Cancelled: show depicting father of 11 kids with 10 women
Oxygen Media offered no explanation for cancelling "All My Babies' Mamas," a reality show that the network was creating about a musician who has fathered 11 children with 10 different mothers. The network produces “Bad Girls”, among other shows. In a January 15 statement, Oxygen said that, "as part of our development process, we have reviewed casting and decided not to move forward with the special." Oxygen is a NBCUniversal cable network owned by Comcast.
“All My Babies’ Mamas” was to have featured Shawty Lo, also known as Carlos Walker, along with his children and their mothers. The production received a hostile reception, and one petition calling for a cancellation garnered more than 37,000 signatures. The Parents Television Council called the program's concept "grotesquely irresponsible and exploitive" and said it would contact advertisers of the show if it reached the air.
Apparently stung by the criticism, Oxygen had denied charges that “All My Babies’ Mamas” was intended to be "a stereotypical representation of everyday life for any one demographic or cross section of society." Instead, the network expected that it would reveal "the complicated lives of one man, his children's mamas and their army of children." In its January 15 statement, Oxygen said it will "continue to develop compelling content that resonates with our young female viewers and drives the cultural conversation."

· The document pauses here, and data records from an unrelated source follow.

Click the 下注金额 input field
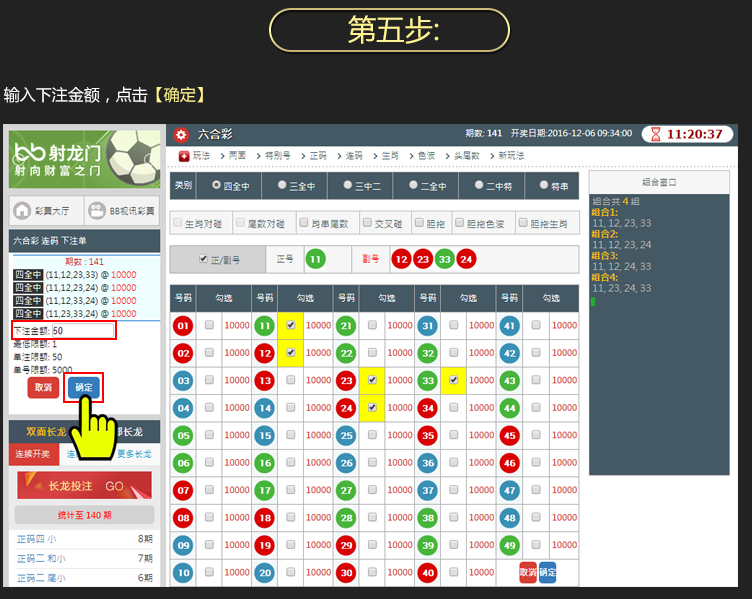This screenshot has width=752, height=599. click(x=82, y=331)
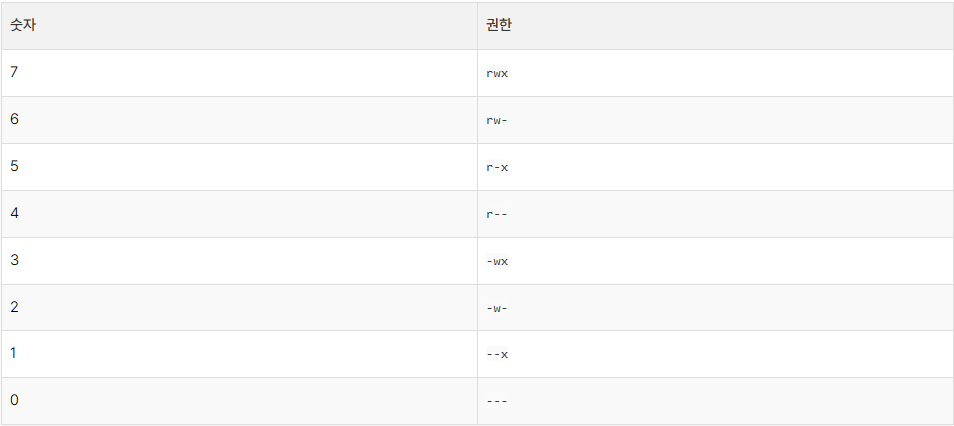Select the rw- permission code

point(497,120)
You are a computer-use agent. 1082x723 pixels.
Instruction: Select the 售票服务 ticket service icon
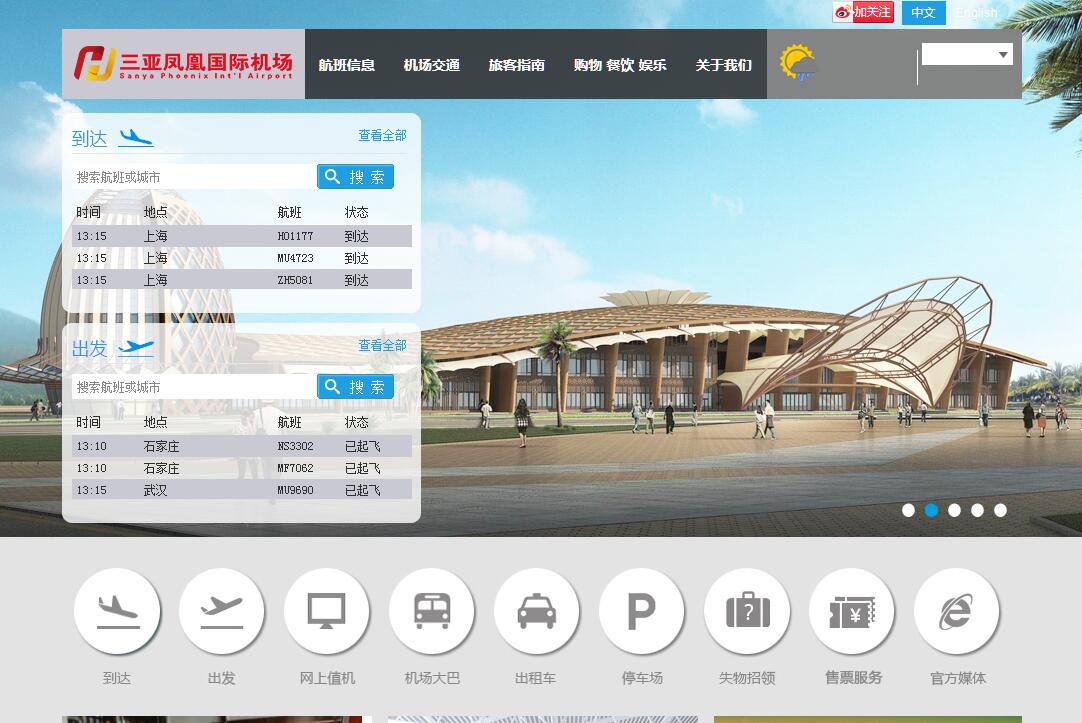click(852, 611)
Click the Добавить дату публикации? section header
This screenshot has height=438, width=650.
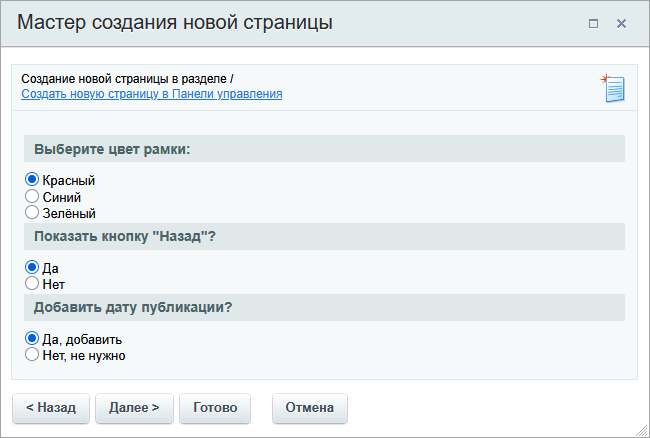pos(133,307)
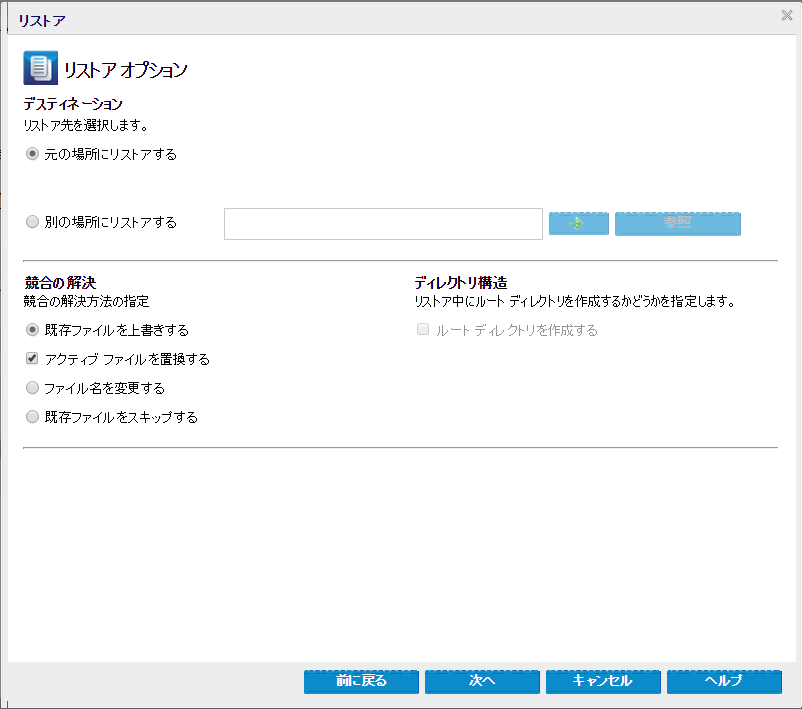Choose ファイル名を変更する option

(32, 388)
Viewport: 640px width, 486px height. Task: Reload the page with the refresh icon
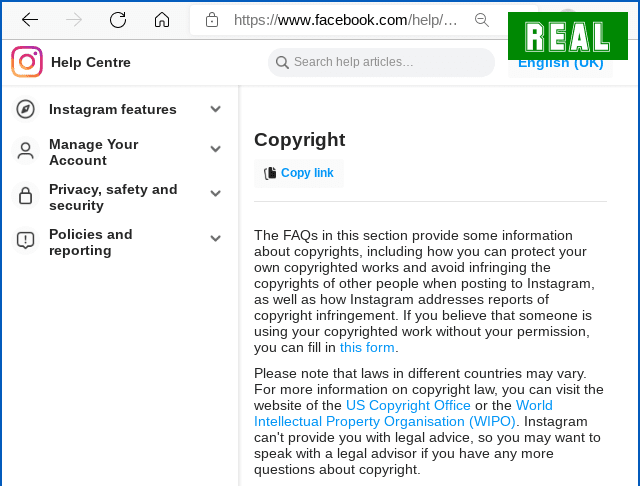(x=118, y=19)
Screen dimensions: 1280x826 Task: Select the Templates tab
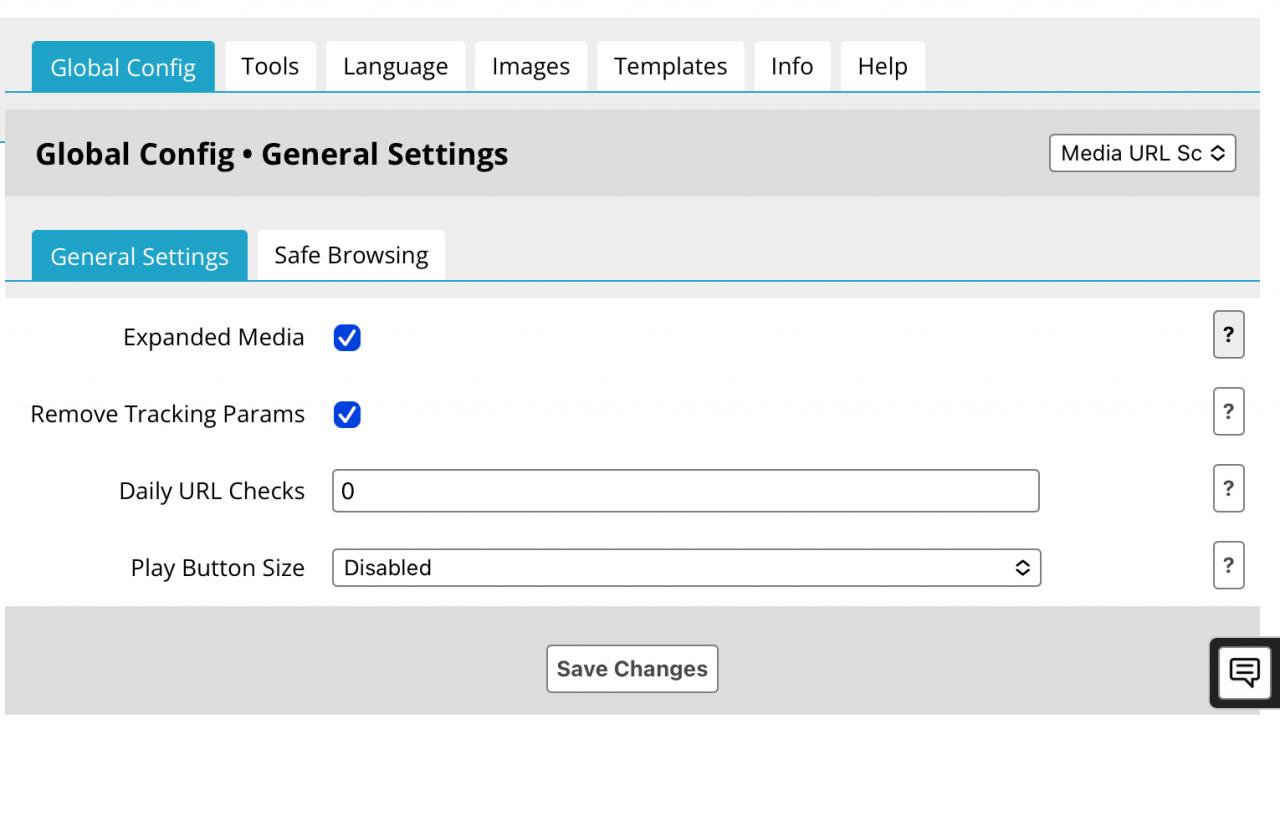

Activist and former Republican congressional candidate Star Parker expressed satisfaction that the show was cancelled. Responding to Oxygen’s claim that it will develop programming that “drives the cultural conversation”, Parker said in a statement “But despite what the network claims, trivializing Carlos Walker's lifestyle as a form of entertainment does not drive a cultural conversation. Instead, it helps to normalize living without responsibility.”
Noting that the African-American community suffers under the burden of broken families, Parker said that out-of-wedlock briths among black Americans is now at 70 percent. “In the 1960s, out-of-wedlock births for blacks was 30 percent!”
An advocate for marriage and self-reliance, Parker spoke to the principles that drove critics of the program to push for its cancellation. “The destruction of the black family in only 40 years is not normal and it should not treated as entertainment for vulnerable children and young women. The consequences of living without responsibility perpetuates poverty and it's cruel. Marriage, and having children after marriage, is one of the essential ingredients to releasing Americans from a cycle of poverty. That's the conversation our country needs to have about our culture.”